The fact that C.E.O. Andrew Liveris is a close adviser to Donald Trump can’t hurt.
Chlorpyrifos, diazinon, and malathion are a group of pesticides that are a big money-maker for Dow Chemical, with the company selling approximately 5 million pounds of chlorpyrifos in the U.S. each year, according to the Associated Press. Dow Chemical, however, has a small problem on its hands, and it’s not the fact that the pesticide was “originally derived from a nerve gas developed by Nazi Germany,” per the AP, though that’s certainly not great for marketing materials.
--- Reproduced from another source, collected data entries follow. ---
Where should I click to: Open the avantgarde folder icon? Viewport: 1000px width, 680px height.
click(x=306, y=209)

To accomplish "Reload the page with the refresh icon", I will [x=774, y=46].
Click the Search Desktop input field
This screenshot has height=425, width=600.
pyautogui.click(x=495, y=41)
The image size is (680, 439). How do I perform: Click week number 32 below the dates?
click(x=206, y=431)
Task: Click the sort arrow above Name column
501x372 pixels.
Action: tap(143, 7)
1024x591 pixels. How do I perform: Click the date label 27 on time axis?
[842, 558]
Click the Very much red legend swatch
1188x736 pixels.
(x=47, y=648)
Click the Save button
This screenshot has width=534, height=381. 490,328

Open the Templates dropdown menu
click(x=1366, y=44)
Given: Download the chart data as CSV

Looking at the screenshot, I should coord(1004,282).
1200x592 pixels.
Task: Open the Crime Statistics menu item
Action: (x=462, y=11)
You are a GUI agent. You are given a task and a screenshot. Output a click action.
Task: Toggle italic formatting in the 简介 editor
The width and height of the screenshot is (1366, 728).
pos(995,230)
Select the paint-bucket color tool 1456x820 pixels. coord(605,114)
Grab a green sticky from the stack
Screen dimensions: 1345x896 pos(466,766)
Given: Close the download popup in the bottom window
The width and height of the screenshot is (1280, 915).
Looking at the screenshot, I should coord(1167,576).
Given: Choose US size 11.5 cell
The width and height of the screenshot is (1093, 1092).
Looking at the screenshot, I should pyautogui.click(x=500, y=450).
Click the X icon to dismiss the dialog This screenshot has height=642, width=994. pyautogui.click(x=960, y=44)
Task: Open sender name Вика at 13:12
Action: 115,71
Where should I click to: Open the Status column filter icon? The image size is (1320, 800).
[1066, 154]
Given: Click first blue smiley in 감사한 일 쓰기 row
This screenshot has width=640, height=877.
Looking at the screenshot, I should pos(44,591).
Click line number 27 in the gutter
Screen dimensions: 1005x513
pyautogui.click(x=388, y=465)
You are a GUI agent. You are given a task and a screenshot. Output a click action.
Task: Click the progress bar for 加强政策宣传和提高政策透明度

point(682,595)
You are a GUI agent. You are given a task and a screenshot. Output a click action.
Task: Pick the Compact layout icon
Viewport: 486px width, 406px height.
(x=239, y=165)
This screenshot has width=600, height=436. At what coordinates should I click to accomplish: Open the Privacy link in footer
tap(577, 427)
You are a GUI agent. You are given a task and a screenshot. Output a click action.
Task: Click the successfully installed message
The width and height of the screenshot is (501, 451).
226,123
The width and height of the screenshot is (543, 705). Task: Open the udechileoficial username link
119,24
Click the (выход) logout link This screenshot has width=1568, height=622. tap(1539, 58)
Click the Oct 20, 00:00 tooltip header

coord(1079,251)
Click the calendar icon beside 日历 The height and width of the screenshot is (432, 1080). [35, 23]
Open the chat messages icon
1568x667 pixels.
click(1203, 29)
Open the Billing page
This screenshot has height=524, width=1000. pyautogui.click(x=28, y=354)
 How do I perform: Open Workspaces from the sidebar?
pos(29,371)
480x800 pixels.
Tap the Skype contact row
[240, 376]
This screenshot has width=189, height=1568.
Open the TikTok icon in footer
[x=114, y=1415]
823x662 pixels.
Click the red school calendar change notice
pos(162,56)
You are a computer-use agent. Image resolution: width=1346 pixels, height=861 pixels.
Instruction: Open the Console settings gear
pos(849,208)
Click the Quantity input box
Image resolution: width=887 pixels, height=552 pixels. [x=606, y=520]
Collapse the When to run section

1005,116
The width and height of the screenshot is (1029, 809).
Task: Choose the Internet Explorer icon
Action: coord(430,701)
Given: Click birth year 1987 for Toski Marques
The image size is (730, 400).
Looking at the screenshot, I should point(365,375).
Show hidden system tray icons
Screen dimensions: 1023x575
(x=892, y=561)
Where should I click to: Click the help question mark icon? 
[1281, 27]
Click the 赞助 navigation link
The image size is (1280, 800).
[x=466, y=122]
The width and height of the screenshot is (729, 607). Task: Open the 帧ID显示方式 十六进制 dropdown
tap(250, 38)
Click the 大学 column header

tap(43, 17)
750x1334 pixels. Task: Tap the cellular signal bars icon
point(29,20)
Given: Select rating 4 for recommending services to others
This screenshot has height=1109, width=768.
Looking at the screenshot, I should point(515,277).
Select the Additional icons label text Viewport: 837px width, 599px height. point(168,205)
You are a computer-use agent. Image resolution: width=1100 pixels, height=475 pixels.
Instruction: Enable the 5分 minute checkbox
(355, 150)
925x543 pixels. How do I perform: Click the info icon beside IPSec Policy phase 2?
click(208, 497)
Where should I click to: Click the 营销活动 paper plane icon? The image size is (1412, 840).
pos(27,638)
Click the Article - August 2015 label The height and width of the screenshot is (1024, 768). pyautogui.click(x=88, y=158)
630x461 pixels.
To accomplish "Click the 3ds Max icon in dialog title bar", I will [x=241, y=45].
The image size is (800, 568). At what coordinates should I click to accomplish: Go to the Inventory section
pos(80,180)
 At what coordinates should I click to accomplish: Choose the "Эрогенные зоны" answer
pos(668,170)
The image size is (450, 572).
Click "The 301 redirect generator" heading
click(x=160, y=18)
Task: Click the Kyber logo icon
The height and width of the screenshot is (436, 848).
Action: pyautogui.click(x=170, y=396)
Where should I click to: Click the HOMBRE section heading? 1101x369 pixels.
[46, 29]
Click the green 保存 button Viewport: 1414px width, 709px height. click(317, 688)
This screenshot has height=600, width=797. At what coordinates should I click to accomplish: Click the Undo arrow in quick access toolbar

In this case, it’s the fact that studies by federal scientists have found that chlorpyrifos, diazinon, and malathion are harmful to almost 1,800 “critically threatened or endangered species.” Historically, groups like the Environmental Protection Agency would want to avoid killing frogs, fish, birds, mammals, and plants, which is why the regulator and two others that it works with to enforce the Endangered Species Act are reportedly “close to issuing findings expected to result in new limits on how and where the highly toxic pesticides can be used,” the AP reports.
Luckily for Dow, the E.P.A. is now run by climate-change skeptic and general enemy of living things Scott Pruitt, who last month said he would reverse “an Obama-era effort to bar the use of Dow’s chlorpyrifos pesticide on food after recent peer-reviewed studies found that even tiny levels of exposure could hinder the development of children’s brains.” Plus, Dow Chemical C.E.O. Andrew Liveris is good buddies with President Donald Trump. So, you can see how the company, which the AP reports also spent $13.6 million on lobbying last year, might feel like it is in the clear.
According to the AP, lawyers representing Dow and two other companies that manufacture the pesticides in question (known as organophosphates) have sent letters to the heads of the E.P.A, the Department of Commerce, and the Fish and Wildlife Service, asking them to “set aside” the results of the studies, claiming that they are “fundamentally flawed.” Not surprisingly, the scientists hired by Dow “to produce a lengthy rebuttal to the government studies” have come up with diverging results.
In addition to Pruitt’s long history of, per the AP, aligning “himself in legal disputes with the interests of executives and corporations,” Dow has another reason to be hopeful the government will conveniently ignore any lingering concerns about killing off entire species: Andrew Liveris is a close adviser to Donald Trump who was literally standing next to the president in February when he signed an executive order “mandating the creation of task forces at federal agencies to roll back government regulations.”
Dow also donated $1 million to underwrite Trump’s inaugural festivities, the AP reports, but God help the person who dares to wonder aloud if the check was some sort of an attempt to curry favor with the administration. As Rachelle Schikorra, Dow’s director of public affairs, told the AP, any such suggestion is “completely off the mark.”